As a general rule, the testimony of an impeached or discredited witness may not be supported or bolstered by proving that he or she has made similar declarations out of court (see, Crawford v Nilan, 289 N.Y. 444). There is a well-established exception to the hearsay rule that "`"where the testimony of a witness is assailed as a recent fabrication, it may be confirmed by proof of declarations of the same tenor before the motive to falsify existed"'" (see, People v Coffey, 11 N.Y.2d 142, 145, quoting from People v Singer, 300 N.Y. 120, 123; see also, People v Katz, 209 N.Y. 311).
Pomer's trial testimony was not assailed as a recent fabrication. "As our court has defined the term `recent fabrication', it `means * * * that the defense is charging the witness not with mistake or confusion, but with making up a false story well after the event'" (People v Davis, 44 N.Y.2d 269, 277).

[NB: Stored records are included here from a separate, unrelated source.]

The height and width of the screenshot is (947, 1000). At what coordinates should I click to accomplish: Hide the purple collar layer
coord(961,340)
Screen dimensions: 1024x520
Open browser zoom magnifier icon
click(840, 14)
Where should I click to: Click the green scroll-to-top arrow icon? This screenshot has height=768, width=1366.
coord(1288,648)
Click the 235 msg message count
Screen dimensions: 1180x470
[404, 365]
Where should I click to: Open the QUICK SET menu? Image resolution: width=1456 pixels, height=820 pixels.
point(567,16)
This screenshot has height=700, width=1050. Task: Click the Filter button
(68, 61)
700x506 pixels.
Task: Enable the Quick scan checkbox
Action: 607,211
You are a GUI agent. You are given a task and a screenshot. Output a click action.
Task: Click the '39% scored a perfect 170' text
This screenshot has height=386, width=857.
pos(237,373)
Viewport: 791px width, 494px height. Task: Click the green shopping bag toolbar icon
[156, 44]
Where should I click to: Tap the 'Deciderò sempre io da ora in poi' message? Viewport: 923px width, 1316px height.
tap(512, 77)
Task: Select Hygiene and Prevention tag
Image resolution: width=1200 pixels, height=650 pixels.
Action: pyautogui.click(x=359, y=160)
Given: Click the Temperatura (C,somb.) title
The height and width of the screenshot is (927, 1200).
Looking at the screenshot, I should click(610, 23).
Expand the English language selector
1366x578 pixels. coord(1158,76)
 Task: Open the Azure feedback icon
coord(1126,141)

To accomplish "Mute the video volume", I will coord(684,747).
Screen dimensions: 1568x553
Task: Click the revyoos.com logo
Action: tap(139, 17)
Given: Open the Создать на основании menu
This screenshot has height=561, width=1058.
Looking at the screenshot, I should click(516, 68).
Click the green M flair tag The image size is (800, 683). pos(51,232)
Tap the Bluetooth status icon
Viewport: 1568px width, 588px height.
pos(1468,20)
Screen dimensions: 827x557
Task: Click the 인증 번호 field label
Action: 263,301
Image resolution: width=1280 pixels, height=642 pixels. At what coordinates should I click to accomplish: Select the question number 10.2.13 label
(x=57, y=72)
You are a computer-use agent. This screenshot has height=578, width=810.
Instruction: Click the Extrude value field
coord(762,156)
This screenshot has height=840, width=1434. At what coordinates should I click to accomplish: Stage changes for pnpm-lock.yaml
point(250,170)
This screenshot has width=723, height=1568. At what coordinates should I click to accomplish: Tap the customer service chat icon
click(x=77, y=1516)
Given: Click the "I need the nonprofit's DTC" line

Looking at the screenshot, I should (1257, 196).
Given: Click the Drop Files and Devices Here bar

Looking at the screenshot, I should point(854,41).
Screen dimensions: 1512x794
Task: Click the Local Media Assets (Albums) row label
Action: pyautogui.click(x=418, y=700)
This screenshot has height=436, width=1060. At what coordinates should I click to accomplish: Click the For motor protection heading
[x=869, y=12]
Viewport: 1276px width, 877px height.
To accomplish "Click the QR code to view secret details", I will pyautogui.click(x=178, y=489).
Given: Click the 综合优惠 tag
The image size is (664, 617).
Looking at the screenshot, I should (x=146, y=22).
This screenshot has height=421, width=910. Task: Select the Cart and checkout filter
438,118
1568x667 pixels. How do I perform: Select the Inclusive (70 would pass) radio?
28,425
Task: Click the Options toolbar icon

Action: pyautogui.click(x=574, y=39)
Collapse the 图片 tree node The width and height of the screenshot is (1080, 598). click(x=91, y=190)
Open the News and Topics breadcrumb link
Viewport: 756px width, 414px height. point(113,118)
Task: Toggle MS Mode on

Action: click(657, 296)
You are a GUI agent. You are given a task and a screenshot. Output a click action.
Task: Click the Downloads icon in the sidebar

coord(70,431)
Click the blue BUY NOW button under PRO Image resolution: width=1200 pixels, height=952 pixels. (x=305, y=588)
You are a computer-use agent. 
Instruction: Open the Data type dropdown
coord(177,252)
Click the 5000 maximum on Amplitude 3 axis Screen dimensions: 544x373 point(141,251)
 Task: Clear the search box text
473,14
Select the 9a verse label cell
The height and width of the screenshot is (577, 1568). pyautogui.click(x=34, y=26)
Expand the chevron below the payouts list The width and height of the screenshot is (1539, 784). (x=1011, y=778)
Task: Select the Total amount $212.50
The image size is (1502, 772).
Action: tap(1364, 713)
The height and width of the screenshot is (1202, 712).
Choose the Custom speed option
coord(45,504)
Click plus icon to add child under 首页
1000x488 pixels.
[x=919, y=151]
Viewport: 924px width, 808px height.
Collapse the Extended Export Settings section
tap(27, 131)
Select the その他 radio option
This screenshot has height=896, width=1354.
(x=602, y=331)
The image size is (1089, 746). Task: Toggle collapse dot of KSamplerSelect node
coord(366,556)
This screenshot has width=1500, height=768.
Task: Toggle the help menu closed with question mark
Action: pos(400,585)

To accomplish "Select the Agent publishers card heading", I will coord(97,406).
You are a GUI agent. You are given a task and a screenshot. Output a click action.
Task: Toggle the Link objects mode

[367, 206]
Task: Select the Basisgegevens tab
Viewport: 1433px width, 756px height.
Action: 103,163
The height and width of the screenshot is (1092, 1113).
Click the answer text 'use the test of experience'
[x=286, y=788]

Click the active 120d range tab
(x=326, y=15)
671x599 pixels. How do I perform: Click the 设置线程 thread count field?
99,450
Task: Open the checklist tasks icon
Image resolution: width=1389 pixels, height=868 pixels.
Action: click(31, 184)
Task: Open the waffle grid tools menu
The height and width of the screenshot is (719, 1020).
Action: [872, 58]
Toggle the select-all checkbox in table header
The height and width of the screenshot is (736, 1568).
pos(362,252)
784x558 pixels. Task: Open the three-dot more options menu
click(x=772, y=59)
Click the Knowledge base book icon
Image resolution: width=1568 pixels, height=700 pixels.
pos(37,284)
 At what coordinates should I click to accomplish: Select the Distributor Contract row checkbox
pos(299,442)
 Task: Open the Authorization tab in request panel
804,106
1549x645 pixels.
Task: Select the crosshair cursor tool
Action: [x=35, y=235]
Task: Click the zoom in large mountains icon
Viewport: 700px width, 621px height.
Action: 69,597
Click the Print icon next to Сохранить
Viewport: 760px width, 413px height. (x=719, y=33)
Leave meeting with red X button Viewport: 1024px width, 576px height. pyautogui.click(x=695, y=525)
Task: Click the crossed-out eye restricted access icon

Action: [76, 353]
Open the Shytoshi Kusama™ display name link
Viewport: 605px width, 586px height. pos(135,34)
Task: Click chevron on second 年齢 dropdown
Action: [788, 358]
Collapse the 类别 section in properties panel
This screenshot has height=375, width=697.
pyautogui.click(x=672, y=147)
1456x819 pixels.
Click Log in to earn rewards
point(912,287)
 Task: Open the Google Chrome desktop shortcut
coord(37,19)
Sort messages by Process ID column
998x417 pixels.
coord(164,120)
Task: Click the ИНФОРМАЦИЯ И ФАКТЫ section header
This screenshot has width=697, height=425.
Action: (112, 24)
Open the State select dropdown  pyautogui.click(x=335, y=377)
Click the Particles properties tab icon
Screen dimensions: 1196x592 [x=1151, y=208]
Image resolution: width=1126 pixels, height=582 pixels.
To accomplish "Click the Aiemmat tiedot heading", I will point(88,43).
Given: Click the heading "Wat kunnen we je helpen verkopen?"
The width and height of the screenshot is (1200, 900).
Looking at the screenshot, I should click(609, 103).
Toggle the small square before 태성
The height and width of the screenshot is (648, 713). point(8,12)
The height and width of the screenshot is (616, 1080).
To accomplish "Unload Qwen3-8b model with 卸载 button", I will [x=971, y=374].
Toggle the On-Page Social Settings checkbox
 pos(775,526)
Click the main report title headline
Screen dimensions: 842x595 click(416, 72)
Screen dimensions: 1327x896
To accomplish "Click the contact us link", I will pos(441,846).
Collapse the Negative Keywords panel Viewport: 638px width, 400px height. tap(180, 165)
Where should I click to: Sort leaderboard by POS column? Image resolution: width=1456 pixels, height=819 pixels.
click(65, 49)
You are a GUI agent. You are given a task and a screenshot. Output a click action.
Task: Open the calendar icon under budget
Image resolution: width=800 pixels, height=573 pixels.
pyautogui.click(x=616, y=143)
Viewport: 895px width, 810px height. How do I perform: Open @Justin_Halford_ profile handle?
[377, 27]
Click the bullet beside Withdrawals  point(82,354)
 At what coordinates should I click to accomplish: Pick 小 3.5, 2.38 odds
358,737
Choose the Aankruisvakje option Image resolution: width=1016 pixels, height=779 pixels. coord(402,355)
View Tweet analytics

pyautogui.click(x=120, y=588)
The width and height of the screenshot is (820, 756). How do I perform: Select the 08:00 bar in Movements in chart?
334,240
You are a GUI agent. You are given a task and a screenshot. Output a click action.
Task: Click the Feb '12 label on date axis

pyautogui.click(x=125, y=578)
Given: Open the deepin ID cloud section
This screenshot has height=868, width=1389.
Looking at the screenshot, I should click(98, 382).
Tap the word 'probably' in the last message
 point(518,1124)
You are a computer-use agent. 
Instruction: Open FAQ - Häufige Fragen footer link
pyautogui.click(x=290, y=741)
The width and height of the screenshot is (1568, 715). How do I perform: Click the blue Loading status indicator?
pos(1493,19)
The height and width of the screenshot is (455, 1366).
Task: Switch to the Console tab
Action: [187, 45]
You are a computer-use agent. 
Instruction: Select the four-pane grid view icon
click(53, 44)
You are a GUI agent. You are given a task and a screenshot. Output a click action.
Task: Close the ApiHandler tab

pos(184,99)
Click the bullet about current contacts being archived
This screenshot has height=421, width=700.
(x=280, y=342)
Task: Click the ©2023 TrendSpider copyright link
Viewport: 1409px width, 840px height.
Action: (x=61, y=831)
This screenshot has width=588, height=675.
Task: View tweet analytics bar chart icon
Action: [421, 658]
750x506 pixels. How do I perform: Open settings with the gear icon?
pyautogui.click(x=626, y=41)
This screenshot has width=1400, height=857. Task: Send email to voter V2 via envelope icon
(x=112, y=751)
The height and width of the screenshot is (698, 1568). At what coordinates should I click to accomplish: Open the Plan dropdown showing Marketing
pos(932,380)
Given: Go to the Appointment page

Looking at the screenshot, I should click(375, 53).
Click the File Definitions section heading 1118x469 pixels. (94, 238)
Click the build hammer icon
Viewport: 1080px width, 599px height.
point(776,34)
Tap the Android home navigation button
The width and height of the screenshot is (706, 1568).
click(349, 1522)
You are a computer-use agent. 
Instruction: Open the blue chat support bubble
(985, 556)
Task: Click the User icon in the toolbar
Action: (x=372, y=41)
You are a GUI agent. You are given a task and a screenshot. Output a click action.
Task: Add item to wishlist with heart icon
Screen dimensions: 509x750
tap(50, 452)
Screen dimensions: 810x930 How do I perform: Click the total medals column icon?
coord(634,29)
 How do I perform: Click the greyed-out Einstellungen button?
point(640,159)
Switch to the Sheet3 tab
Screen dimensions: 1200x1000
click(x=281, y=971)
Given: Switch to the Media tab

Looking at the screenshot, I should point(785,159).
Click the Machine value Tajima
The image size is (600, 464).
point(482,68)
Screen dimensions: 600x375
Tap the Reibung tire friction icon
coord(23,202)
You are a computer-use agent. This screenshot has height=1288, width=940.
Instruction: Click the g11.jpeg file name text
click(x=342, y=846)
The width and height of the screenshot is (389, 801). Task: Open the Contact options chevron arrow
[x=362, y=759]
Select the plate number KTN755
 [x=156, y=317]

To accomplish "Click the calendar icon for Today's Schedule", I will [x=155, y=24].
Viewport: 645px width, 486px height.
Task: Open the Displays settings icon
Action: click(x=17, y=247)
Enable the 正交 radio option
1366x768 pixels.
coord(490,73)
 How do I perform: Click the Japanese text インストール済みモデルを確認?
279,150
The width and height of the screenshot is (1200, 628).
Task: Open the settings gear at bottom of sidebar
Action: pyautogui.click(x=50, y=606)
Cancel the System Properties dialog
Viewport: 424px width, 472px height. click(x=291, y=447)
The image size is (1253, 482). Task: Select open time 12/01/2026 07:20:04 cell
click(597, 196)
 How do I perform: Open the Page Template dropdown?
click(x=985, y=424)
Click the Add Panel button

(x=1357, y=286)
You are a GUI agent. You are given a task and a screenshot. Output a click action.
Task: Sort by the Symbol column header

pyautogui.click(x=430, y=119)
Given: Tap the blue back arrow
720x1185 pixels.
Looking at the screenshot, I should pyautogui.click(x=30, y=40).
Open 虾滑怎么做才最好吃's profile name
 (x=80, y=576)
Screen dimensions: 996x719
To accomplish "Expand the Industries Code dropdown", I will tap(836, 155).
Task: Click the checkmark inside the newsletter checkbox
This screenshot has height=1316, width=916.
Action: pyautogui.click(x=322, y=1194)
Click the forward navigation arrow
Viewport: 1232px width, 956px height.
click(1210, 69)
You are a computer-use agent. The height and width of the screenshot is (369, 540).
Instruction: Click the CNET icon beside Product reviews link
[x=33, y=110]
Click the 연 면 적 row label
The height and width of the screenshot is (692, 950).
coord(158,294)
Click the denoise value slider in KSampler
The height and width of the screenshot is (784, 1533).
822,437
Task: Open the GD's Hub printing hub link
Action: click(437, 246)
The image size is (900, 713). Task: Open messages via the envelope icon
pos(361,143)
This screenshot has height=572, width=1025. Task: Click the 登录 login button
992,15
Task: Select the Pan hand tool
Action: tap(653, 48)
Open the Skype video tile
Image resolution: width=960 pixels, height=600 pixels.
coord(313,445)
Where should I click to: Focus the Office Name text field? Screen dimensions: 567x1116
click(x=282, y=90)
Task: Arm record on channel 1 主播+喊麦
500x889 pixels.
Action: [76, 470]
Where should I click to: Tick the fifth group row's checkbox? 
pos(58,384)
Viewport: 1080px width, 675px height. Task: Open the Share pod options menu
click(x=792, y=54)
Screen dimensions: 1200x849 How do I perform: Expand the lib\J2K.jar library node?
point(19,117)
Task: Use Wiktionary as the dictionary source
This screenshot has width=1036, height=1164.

In this case, no such charge was made on the record. At most, the testimony of the defense witness contradicted Pomer's testimony. That is not sufficient to allow admission of a prior consistent statement (see, Mendez v Manhattan Bronx Surface Tr. Operating Auth., 57 A.D.2d 823).
The plaintiffs' argument that this case is governed by Lichtrule v City Sav. Bank ( 29 A.D.2d 565) is without merit. The prior consistent statement in Lichtrule was the plaintiff's statement to a treating physician that she had been struck by a revolving door. That statement, which was wholly consistent with her testimony at the trial, directly contravened the testimony of a defense witness, a police officer who testified that the plaintiff told him she had been struck by a man coming out of the building who knocked her down. For the officer's testimony to be true, the plaintiffs had to be fabricated. In the instant case, on the other hand, the police report offered as a prior consistent statement merely states that the injured plaintiff slipped on an incline and is not in direct conflict with the testimony of the defense witness.
Accordingly, the prior consistent statement was properly excluded from evidence. Thompson, J.P., Bracken, Pizzuto and Santucci, JJ., concur.